Como antes afirmámos, a situação social que se verifica na generalidade dos Estados-membros é de molde a suscitar as mais legítimas preocupações. E bem se justificaria, por isso, uma mudança de agulha no domínio das políticas sociais.
Mas uma vez mais as principais decisões passaram para a presidência francesa. E quanto às orientações que dela saíram, constatamos que, como nunca, foi adoptada uma perspectiva de reforço da actual marca neoliberal.

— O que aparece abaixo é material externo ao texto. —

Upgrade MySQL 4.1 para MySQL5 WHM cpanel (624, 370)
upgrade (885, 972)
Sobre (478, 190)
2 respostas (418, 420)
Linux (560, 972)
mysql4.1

O centro das atenções quedou-se, desde logo, pelas “reformas” económicas. E as questões sociais essas ficaram pelo caminho. Pior: dela saíram reforçadas orientações no sentido da precarização e da flexibilização do emprego, apesar de já velhas e gastas.
De tal forma que, mesmo alguns ténues compromissos sociais antes assumidos (por exemplo, no Livro Branco
de Delors ou em cimeiras como a de Luxemburgo), foram aí totalmente postos de lado. É o caso dos investimentos públicos - como as vias transeuropeias - que repetidamente foram referidos como meios para a criação de empregos e o combate ao desemprego.
Aliás, os elogios que a cimeira mereceu da banda dos governos britânico e espanhol - normalmente conotados com as posições mais conservadoras -, a afirmação não desmentida de paternidade que os mesmos fizeram do evento e a total identificação desses governos com as orientações que dele saíram, tudo isso confirma que esta foi a cimeira da consagração europeia do neoliberalismo, da definitiva adesão da União Europeia ao modelo norte-americano e da intenção de abandonar completamente o “modelo social europeu”.
O que não deixa de ser curioso, tendo presente que tal acontece por mão de Guterres e num momento em que os governos da Internacional Socialista pontificam em mais de
uma dezena dos quinze Estados membros da União Europeia, incluindo os quatro “grandes” (Alemanha, França, Grã-Bretanha e Itália).
Entretanto e para a cimeira da Feira - à falta de melhor e na esperança que ela não constituísse apenas uma mera passagem de testemunho -, o Governo esperava fazer um brilharete com a apresentação de uma proposta relativa à Carta dos Direitos Fundamentais; documento que vem sendo agora apresentado como panaceia para todos os males da UE.
Mas também aqui o Governo falhou, já que também ela será remetida, na melhor das hipóteses, para a vigência da presidência francesa.

Cimeira Europa/África

Entretanto e a muito custo, conseguiu--se concretizar a cimeira Europa/África. Dissemos repetidas vezes, a este propósito, que tudo deveria ser feito para assegurar a sua realização. Até porque ela se concretizava num momento particularmente propício, marcado pelo fracasso de Seattle e pela coincidência temporal com o termo das negociações do Acordo que substituirá a Convenção de Lomé.
Mas afirmámos igualmente que era indispensável garantir-lhe um adequado conteúdo, de forma a que dela saíssem resultados capazes de aprofundar e melhorar as relações, a todos os níveis, entre os dois continentes e de contribuir para a resolução dos enormes problemas que marcam o continente africano.
A verdade, porém, é que - por manifesta falta de vontade política da parte europeia e porque o Governo de Guterres parece ter-se bastado com a tradicional fotografia de família - da Cimeira do Cairo resultaram apenas conclusões redundantes e de limitado alcance futuro. Tratou-se, uma vez mais, de uma oportunidade perdida.

Com uma tal presidência, o Governo do engº Guterres, que internamente suscita um crescente descontentamento, foi também e à medida que o tempo ia passando, perdendo credibilidade no plano comunitário. E também neste caso em desfavor do País de que se esqueceu durante a presidência que exerceu.